Ya kami juga bisa mengundang orang. Kalau dia di Bandung kami mengundang saja, tapi kan tetap harus ada segala macam tahapan untuk melihat kondisi. Hasil akhirnya itu sebuah rekomendasi terkait. Kalau pelecehan seksual misalnya, itu harus tahu dulu siapa dilaporkan, siapa yang melapor, kan tentu punya keterkaitan. Kita coba cari jalan tengahnya.
Kalau sudah lapor ke kepolisian kami tetap bisa koordinasi ke polisi ya.

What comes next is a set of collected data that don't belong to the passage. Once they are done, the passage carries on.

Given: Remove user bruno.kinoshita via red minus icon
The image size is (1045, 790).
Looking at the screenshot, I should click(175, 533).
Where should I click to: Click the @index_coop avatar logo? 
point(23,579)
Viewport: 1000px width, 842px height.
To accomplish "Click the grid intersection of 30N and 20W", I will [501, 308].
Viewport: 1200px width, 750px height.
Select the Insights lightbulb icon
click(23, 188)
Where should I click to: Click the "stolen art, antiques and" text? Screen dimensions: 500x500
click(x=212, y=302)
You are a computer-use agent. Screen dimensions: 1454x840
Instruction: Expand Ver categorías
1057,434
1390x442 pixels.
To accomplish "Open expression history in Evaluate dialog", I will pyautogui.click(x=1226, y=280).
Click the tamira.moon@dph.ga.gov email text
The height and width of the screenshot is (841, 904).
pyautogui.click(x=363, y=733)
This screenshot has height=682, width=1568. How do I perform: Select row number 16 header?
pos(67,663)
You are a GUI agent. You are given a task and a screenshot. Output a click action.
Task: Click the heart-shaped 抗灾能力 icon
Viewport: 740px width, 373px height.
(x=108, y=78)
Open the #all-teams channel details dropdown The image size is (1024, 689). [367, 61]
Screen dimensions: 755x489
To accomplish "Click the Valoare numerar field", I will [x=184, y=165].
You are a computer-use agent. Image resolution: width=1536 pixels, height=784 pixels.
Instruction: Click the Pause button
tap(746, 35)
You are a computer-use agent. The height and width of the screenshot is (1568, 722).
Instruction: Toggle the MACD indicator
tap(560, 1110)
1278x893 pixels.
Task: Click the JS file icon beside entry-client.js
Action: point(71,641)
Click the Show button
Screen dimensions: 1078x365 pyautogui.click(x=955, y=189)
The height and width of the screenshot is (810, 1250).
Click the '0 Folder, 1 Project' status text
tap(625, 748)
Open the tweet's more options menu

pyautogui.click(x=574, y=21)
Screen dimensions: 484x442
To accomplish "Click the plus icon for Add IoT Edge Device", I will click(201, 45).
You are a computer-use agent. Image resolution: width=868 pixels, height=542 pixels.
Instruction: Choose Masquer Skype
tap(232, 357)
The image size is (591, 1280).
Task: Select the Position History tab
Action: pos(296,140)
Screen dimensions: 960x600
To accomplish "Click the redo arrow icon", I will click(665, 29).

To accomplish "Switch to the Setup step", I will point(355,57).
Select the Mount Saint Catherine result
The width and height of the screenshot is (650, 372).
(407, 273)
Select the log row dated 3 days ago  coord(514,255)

Jadi istilahnya enggak harus lapor polisi, tapi bisa diselesaikan melalui Kemenham, sebelum nantinya masuk ke ranah hukum.
Karena, kami tidak bisa masuk tahap proses hukum. Ketika sudah berhadapan dengan hukum enggak bisa kami cari tahu. Kecuali kalau dalam proses hukum itu dia enggak ada pelanggaran hukum ya kami bisa diskusi.
Pesan untuk masyarakat yang menjadi korban HAM?
Kami ingin ingin mendorong bagaimana masyarakat itu juga menjadi bagian untuk pemecahan masalah ketika ada masalah. Dan jangan berharap masalah itu harus diselesaikan secara hukum. Kalau bisa diselesaikan di masyarakat tanpa harus berhadapan dengan hukum.
Karena ketika berhadapan dengan hukum terlalu besar biayanya, resikonya terlalu banyak. Kami ingin masyarakat menyelesaikan persoalannya. Itulah harapan kami.